Wednesday, June 8, 2022

20 Years of Clergy Sex Abuse - Clericalism and Non-Accountability, 20 Years of Women Priests -Inclusiveness and Gender Equality



From left: Terence McKiernan, co-founder and president of BishopAccountability.org; Margery Eagan, co-host of 89.7 WGBH’s midday program Boston Public Radio; and Anne Barrett Doyle, codirector of BishopAccountability.org, speak during a panel discussion at a June 4 conference in Quincy, Massachusetts, which was titled, "Pivot to the Future: Marking 20 Years of Confronting Clergy Sex Abuse." (NCR/Brian Fraga)
https://www.ncronline.org/news/accountability/survivors-praised-20-years-exposing-catholic-abuse-scandals

As the international Roman Catholic Women Priests Movement celebrates 20 years of women priests in 2022, the National Catholic Reporter is documenting 20 years of clerical sex abuse in the Church. 

The real tragedy is that after 20 years of clerical abuse and cover-ups, there is still no real accountability by the hierarchy.  The demolition of clericalism is what is needed to begin this process. That is apparently a bridge too far for Pope Francis and the bishops. But, not for our movement!

 Our goal is to dismantle the clerical culture of male supremacy by affirming the radical equality of every person as an image of God. In our renewed model, the assembly celebrates sacraments and makes decisions together in communities where all are loved, all are equal and all have a seat at the table.  

 On June 1, 2021, Pope Francis approved an update to the Code of Canon Law that placed the ordination of women priests  in the same category of serious crimes against the Church as priests' sexual abusers of children. "Can. 1379 § 3. Both a person who attempts to confer a sacred order on a woman, and the woman who attempts to receive the sacred order, incur a latae sententiae excommunication reserved to the Apostolic See; a cleric, moreover, may be punished by dismissal from the clerical state." https://www.ncronline.org/news/opinion/just-catholic/new-canon-womens-ordination-nothing-new-can-be-changed

This unjust scapegoating of women priests attempted  to change the focus on the root of the pedophilia crisis- clericalism. No punishment against women priests has stopped us from serving the people of God.  In 2002, there were 7 women ordained, now there are close to 300 worldwide. 

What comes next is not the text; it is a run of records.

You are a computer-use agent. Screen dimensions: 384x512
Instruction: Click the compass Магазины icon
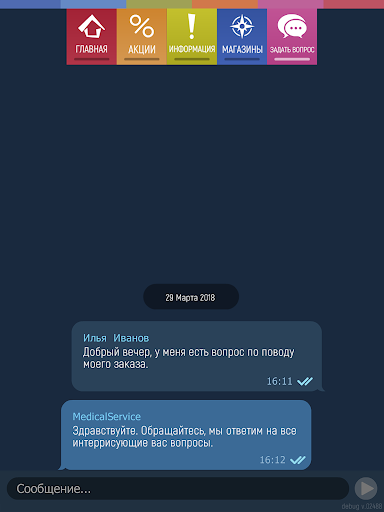point(242,26)
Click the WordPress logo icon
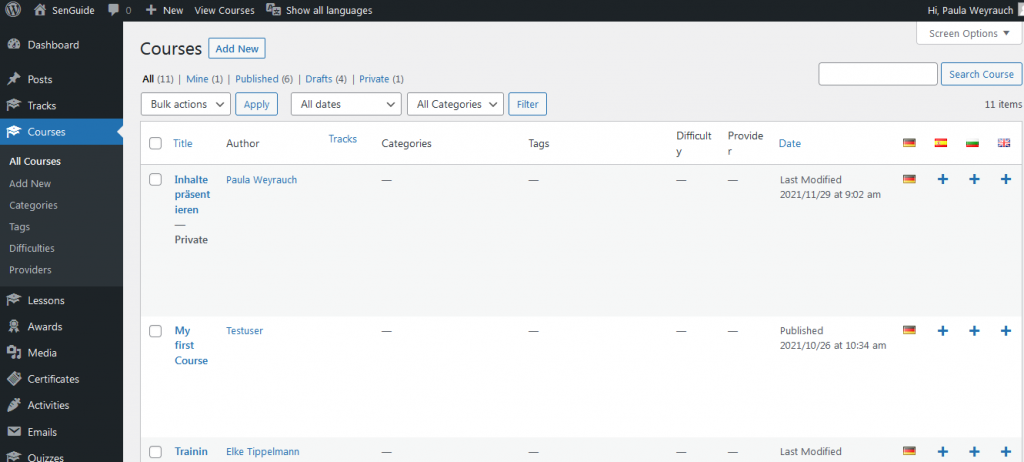This screenshot has width=1024, height=462. point(13,10)
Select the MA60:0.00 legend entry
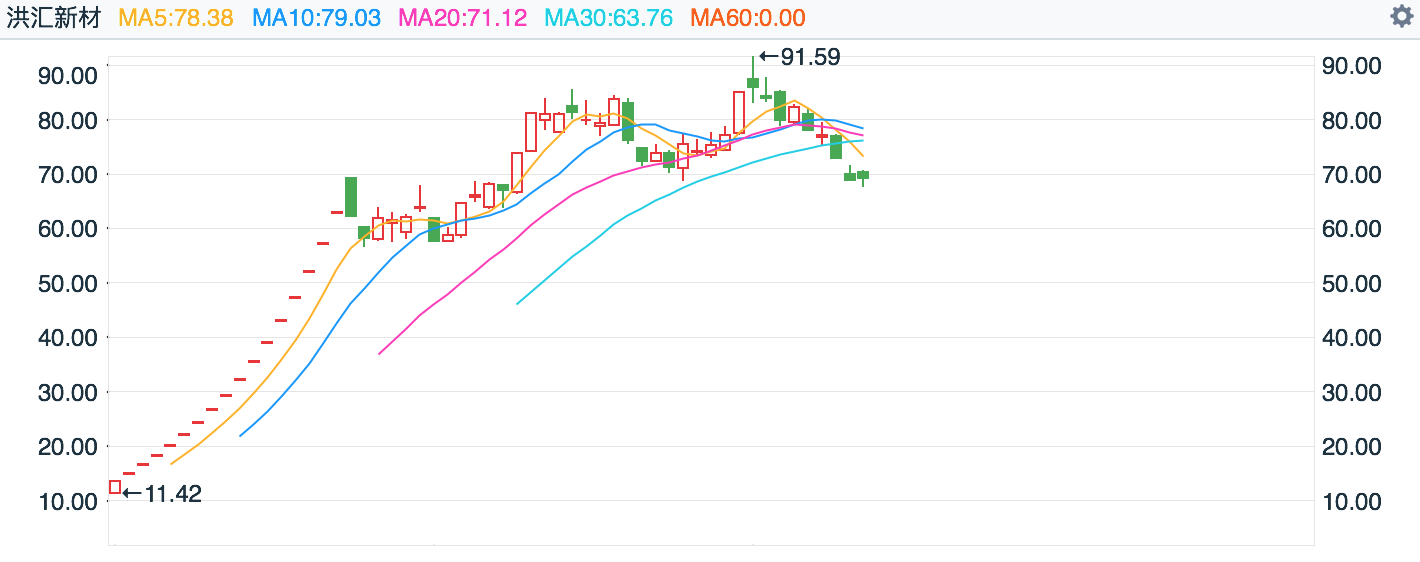This screenshot has height=562, width=1420. (748, 18)
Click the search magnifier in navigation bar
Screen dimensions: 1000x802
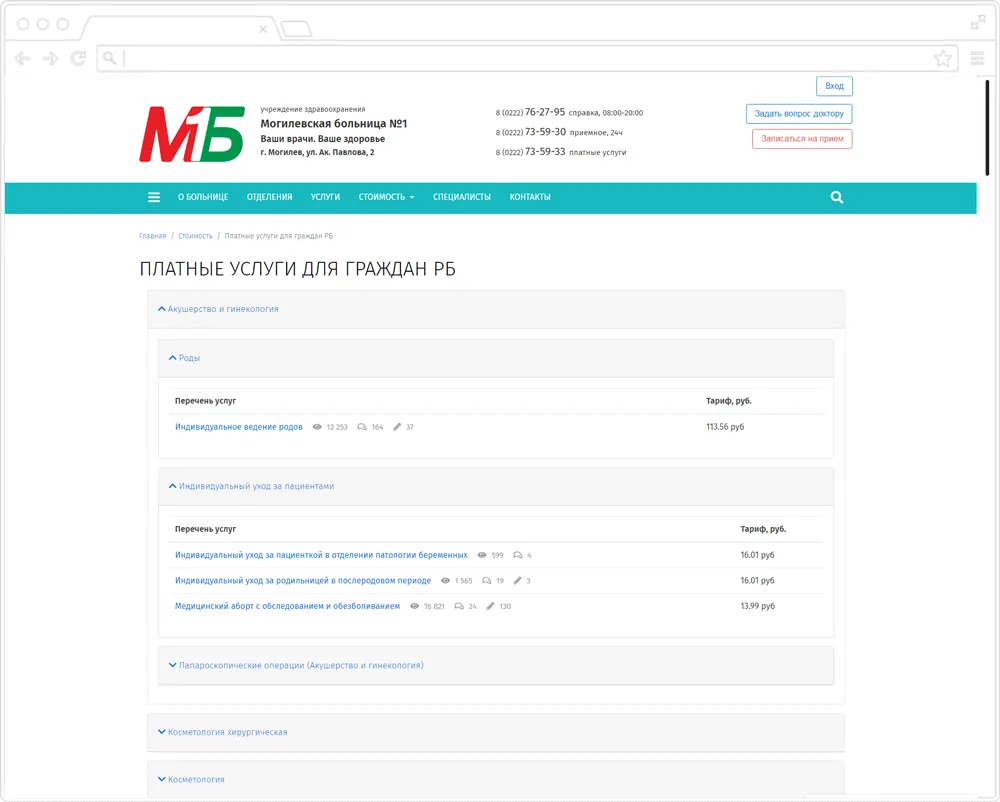coord(837,197)
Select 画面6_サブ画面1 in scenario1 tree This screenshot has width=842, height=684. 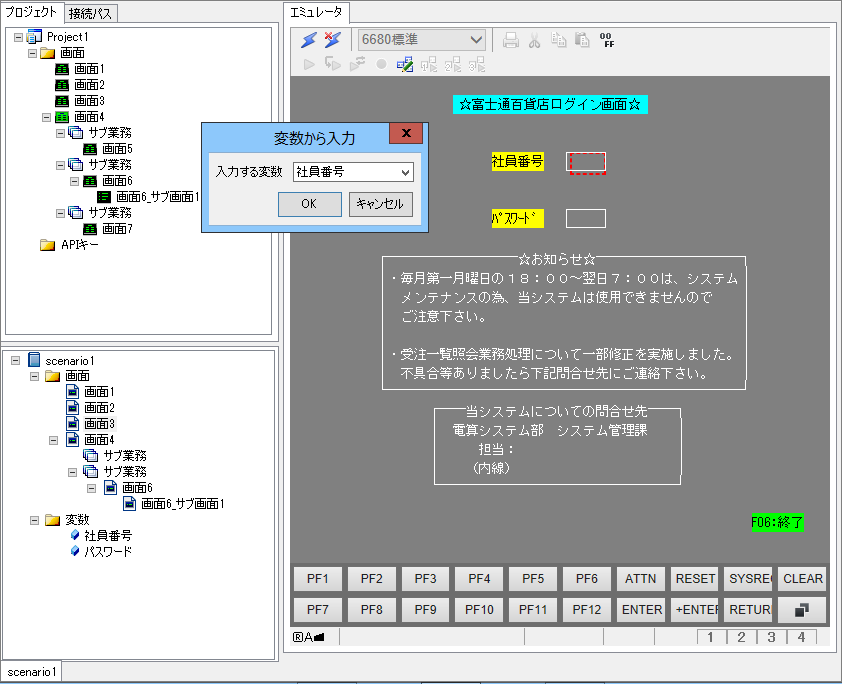coord(182,504)
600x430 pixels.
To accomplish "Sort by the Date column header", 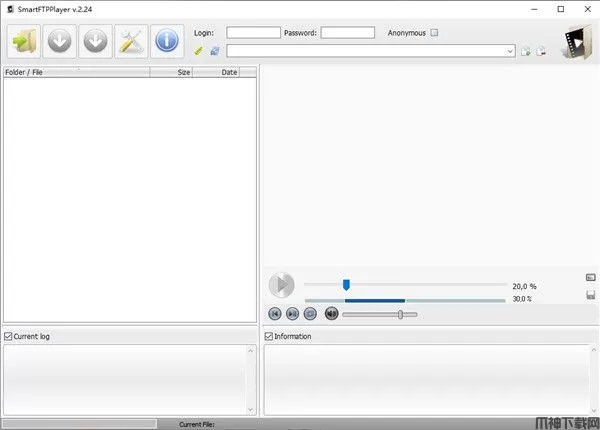I will coord(229,72).
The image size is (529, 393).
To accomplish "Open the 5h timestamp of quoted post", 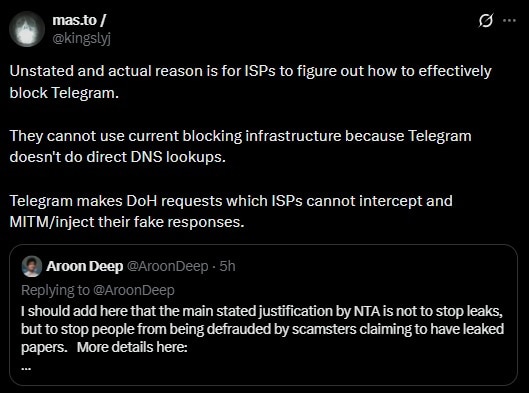I will [x=227, y=266].
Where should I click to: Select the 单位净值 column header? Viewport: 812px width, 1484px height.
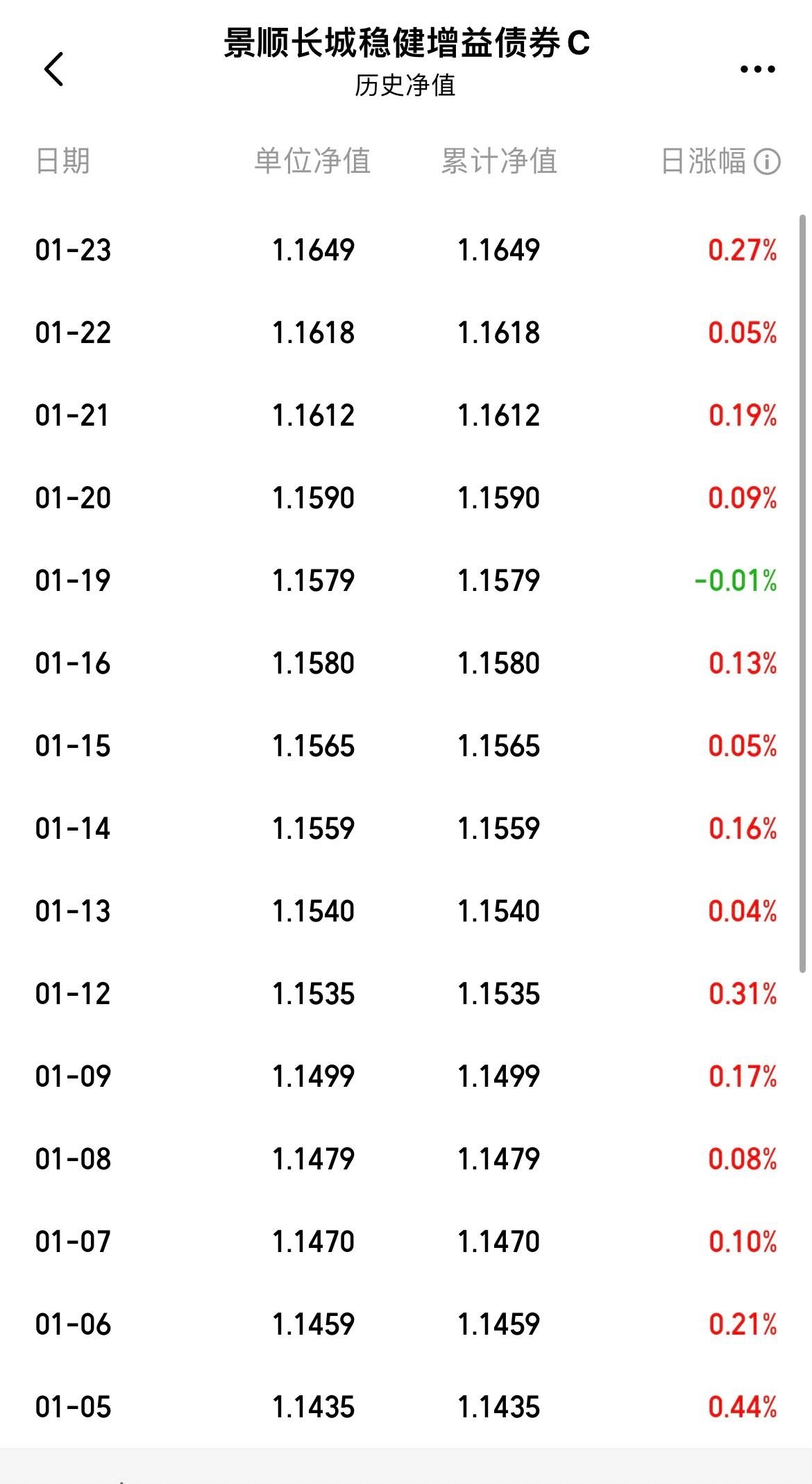coord(312,161)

In in an article entitled  Vatican Equates Women's Ordination with Priest Pedophilia, theologian Mary Hunt raises the following questions: "Maybe they think people will be so scandalized by women wanting to get on with the ministry of the church at a time when the institution is morally bankrupt that they will forget the cover-ups that necessitated this revision of law in the first place. Or, perhaps the foxes may really think that this effort to centralize power with even less accountability can take place quietly since so many people will be exercised over the mere suggestion of women priests."

"The Vatican doesn't care if the bishops follow the Charter, and the bishops know this. The only thing they have to follow is canon law," said Ann Barrett Doyle, who also criticized Pope Francis' 2019 motu proprio Vos Estis Lex Mundi ("You Are the Light of the World") for allegedly failing to deliver on its promise to hold bishops accountable for covering up or not investigating clergy sex abuse."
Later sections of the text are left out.